L’OFAC accuse l’ancien chef d’État, qui a dirigé la République démocratique du Congo de 2001 à 2019, d’avoir contribué à déstabiliser le gouvernement actuel en soutenant non seulement le M23, mais aussi l’Alliance Fleuve Congo (AFC), présentée comme son bras politique.

Des accusations liées à la crise sécuritaire dans l’Est

Selon le communiqué, le Mouvement du 23 mars est décrit comme un groupe armé soutenu par le Rwanda et actif dans l’est de la RDC, une région en proie à des conflits persistants.

L’OFAC affirme que le M23 et l’AFC ont contribué à une aggravation de l’instabilité politique et des violences armées, entraînant des pertes humaines importantes et des déplacements massifs de populations civiles.

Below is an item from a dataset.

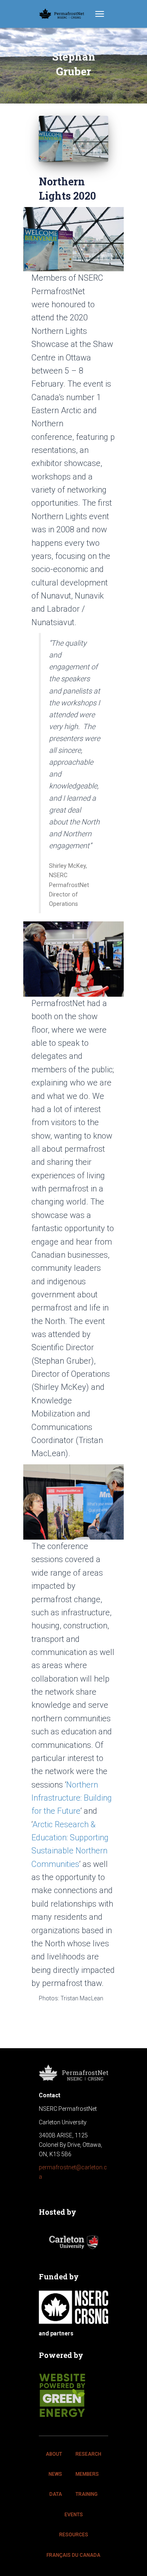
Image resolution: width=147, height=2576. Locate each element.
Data (55, 2494)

Les autorités américaines vont plus loin en indiquant que Joseph Kabila aurait vécu sous la protection du M23 à Goma, un bastion stratégique du groupe rebelle dans l’est du pays, au cours de l’année écoulée.

Une décision aux implications politiques majeures

Ces sanctions interviennent dans un contexte de tensions persistantes dans l’est de la République démocratique du Congo, où les affrontements entre groupes armés et forces gouvernementales continuent d’alimenter une crise humanitaire majeure.

Elles pourraient également avoir un impact significatif sur la scène politique congolaise, alors que le rôle et l’influence de l’ancien président restent des sujets sensibles.